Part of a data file
============================================================
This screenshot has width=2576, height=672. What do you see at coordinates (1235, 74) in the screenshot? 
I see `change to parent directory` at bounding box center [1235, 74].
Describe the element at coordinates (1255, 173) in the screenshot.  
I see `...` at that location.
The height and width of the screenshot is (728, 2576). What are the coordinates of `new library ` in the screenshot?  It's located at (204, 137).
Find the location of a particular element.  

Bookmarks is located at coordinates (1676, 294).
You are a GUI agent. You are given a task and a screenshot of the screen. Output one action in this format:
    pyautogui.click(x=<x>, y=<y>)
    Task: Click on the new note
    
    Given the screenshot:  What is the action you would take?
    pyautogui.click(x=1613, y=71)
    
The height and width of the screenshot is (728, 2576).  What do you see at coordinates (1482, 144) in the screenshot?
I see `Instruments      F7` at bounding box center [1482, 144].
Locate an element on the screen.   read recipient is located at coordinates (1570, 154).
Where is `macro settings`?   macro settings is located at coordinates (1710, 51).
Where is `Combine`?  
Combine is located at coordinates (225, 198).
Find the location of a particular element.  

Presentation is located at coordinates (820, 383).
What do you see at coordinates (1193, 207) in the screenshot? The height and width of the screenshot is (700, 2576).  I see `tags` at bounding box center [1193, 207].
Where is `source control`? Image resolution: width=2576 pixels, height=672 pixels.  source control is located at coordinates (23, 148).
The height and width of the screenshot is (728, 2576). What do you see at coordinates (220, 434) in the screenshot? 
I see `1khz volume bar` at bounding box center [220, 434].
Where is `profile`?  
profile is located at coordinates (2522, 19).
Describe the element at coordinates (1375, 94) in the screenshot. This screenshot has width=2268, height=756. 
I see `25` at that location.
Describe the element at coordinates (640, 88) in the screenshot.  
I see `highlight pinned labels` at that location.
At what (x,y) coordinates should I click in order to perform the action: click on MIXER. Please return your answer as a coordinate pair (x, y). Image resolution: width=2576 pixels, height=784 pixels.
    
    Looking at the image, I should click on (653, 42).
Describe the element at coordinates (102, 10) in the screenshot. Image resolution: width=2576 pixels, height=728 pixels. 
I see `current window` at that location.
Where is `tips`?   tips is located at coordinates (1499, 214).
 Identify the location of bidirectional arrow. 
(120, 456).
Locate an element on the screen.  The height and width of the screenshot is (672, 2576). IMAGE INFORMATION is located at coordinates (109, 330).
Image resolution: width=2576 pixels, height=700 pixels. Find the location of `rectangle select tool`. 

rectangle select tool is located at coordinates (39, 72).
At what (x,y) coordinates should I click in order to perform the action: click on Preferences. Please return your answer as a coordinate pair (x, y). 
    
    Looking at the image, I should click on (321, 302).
============================================================
» **What is expected**
Output every one of the records above again, word for word and line by line, with nothing changed.

» **Solution**
This screenshot has width=2576, height=672. What do you see at coordinates (1235, 74) in the screenshot? 
I see `change to parent directory` at bounding box center [1235, 74].
Describe the element at coordinates (1255, 173) in the screenshot.  
I see `...` at that location.
The height and width of the screenshot is (728, 2576). What are the coordinates of `new library ` in the screenshot?  It's located at (204, 137).
Find the location of a particular element.  

Bookmarks is located at coordinates (1676, 294).
You are a GUI agent. You are given a task and a screenshot of the screen. Output one action in this format:
    pyautogui.click(x=<x>, y=<y>)
    Task: Click on the new note
    
    Given the screenshot:  What is the action you would take?
    pyautogui.click(x=1613, y=71)
    
The height and width of the screenshot is (728, 2576).  What do you see at coordinates (1482, 144) in the screenshot?
I see `Instruments      F7` at bounding box center [1482, 144].
Locate an element on the screen.   read recipient is located at coordinates (1570, 154).
Where is `macro settings`?   macro settings is located at coordinates (1710, 51).
Where is `Combine`?  
Combine is located at coordinates (225, 198).
Find the location of a particular element.  

Presentation is located at coordinates (820, 383).
What do you see at coordinates (1193, 207) in the screenshot? The height and width of the screenshot is (700, 2576).  I see `tags` at bounding box center [1193, 207].
Where is `source control`? Image resolution: width=2576 pixels, height=672 pixels.  source control is located at coordinates (23, 148).
The height and width of the screenshot is (728, 2576). What do you see at coordinates (220, 434) in the screenshot? 
I see `1khz volume bar` at bounding box center [220, 434].
Where is `profile`?  
profile is located at coordinates (2522, 19).
Describe the element at coordinates (1375, 94) in the screenshot. This screenshot has width=2268, height=756. 
I see `25` at that location.
Describe the element at coordinates (640, 88) in the screenshot.  
I see `highlight pinned labels` at that location.
At what (x,y) coordinates should I click in order to perform the action: click on MIXER. Please return your answer as a coordinate pair (x, y). Image resolution: width=2576 pixels, height=784 pixels.
    
    Looking at the image, I should click on (653, 42).
Describe the element at coordinates (102, 10) in the screenshot. Image resolution: width=2576 pixels, height=728 pixels. 
I see `current window` at that location.
Where is `tips`?   tips is located at coordinates (1499, 214).
 Identify the location of bidirectional arrow. 
(120, 456).
Locate an element on the screen.  The height and width of the screenshot is (672, 2576). IMAGE INFORMATION is located at coordinates (109, 330).
Image resolution: width=2576 pixels, height=700 pixels. Find the location of `rectangle select tool`. 

rectangle select tool is located at coordinates (39, 72).
At what (x,y) coordinates should I click in order to perform the action: click on Preferences. Please return your answer as a coordinate pair (x, y). 
    
    Looking at the image, I should click on (321, 302).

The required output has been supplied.